◆ Material provided ◆
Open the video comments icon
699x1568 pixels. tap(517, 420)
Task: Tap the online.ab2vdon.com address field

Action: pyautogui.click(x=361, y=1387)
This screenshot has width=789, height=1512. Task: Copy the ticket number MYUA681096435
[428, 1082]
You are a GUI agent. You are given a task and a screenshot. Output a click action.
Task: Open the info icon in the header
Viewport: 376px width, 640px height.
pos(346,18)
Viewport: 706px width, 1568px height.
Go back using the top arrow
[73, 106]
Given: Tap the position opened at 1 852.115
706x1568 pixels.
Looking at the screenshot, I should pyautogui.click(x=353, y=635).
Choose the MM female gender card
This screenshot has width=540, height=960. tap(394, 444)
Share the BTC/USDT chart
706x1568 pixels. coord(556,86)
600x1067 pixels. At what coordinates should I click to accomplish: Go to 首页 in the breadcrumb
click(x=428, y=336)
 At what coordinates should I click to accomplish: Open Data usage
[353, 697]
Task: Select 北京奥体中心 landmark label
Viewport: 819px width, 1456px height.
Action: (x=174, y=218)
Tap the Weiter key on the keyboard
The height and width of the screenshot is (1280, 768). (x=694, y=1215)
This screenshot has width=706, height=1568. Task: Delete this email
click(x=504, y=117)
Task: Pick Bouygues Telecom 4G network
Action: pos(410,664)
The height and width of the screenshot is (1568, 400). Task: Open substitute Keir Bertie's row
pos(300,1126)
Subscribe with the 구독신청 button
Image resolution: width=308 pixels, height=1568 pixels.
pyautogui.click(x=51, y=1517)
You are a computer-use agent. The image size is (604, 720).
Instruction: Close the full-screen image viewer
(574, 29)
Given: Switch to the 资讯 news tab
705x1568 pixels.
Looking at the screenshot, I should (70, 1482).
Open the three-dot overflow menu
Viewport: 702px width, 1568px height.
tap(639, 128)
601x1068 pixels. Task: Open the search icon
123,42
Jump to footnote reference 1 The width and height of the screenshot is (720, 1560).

◆ Exercise details ◆
From the data above, pull out every line that contains the word "This". Case counts, so skip lines where it appears only with different capitalization.

◆ Completed task ◆
This screenshot has width=789, height=1512. Task: Copy the ticket number MYUA681096435
This screenshot has width=540, height=960. tap(394, 444)
This screenshot has width=706, height=1568. Task: Delete this email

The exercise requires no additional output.